Limitations, Future Directions, and Conclusions

Despite its strengths, this study is not without limitations. First, families were characterized by lower income, higher stress, or child maltreatment risk, which is a relevant population for the present questions, but may also limit generalizability to these families. Second, only one-third of children were of ethnic minority background, thus future research is needed to understand if findings replicate in ethnic minority families. Third, we observed affect, average RSA, and RSA reactivity in a validated laboratory task shown to prompt regulatory processes, which are major strengths in studying regulatory processes, but converting RSA and affect to the same time scale and examining dynamic affect in tandem with RSA changes could be informative in future work given the potentially dynamic role of RSA in emotional arousal. Fourth, although sample sizes were sufficient for the selected time series analytic models and using complete RSA time series data and fathers’ perceptions of their children’s externalizing problems were strengths of the present analyses, larger sample sizes would still have increased power to detect effects with respect to father-child dyads. Fifth, all interpretations of mother-father differences should be made cautiously given that direct comparisons between mothers and fathers could not be made given the present analytic approach; future work could consider direct comparisons. Further, we were not powered to examine differences by child sex, but this should be considered in future research given that dyadic interactions with mothers and fathers have been shown to differ by child sex (Kochanska et al., 2008). Sixth, a longitudinal design would have allowed us to draw stronger conclusions about whether differences in RSA synchrony by risk and by parent portend adaptive versus maladaptive longer-term outcomes for children.

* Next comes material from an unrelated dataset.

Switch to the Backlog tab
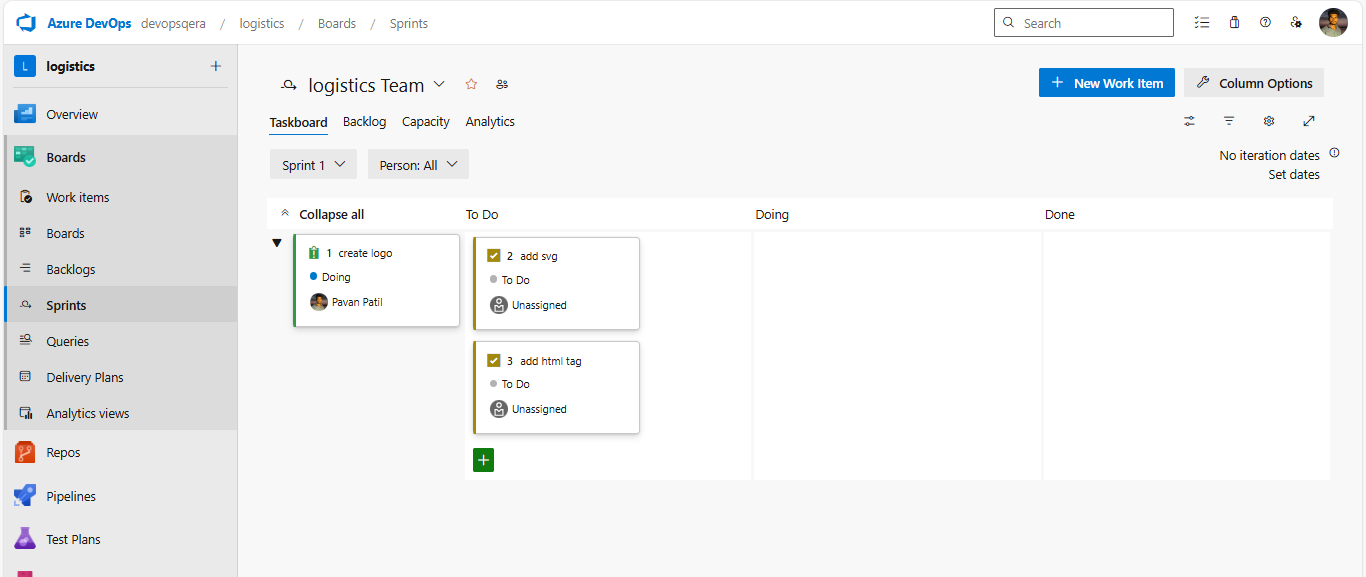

There is heterogeneity and complexity in operationalizations of synchrony in the field, which can limit replication of results. Presently, we operationalized RSA synchrony as the dynamic, concurrent coupling of parent and child RSA reactivity in each time unit, where reactivity was modeled in relation to one’s own average RSA levels; these are important advances in modeling RSA synchrony. However, given our focus on average RSA during challenge instead of resting RSA and the complexity of our models, it is difficult to map these results onto prior research that defines reactivity as the difference between resting and task RSA levels, or that examines resting RSA only in relation to risk factors like externalizing problems. As future research moves into more dynamic modeling and corresponding operationalizations of reactivity, we hope to gain a more consistent knowledge base on how RSA synchrony operates.

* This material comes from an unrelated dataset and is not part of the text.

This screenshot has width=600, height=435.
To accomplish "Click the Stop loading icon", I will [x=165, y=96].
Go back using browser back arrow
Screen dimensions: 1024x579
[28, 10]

Overall, by investigating moderators of parent-child RSA synchrony at individual and dyadic levels, we learned new information about how parent-child RSA synchrony functions during early childhood. In particular, we learned that preschoolers’ regulatory capacities shape parent-child RSA synchrony in challenging tasks and that predictors of synchrony vary for mothers and fathers, such that mothers may be especially responsive to individual differences in children’s self-regulation whereas fathers may be especially responsive to shared positive affect with the child. We conclude that future research should continue to investigate individual contributions to the dyadic coregulation of neurophysiological processes as well as the role of fathers and father-child interaction dynamics in children’s early regulatory development.

Acknowledgments

This research was supported by grants from the National Institute of Child Health and Human Development, K01HD068170 and R01HD097189, awarded to Erika Lunkenheimer, and T32HD101390, supporting Kayla M. Brown. Anna Fuchs is supported by the German Research Foundation (DFG, FU 1223/1–1). The authors declare that they have no conflict of interest. The data used herein is not publicly available.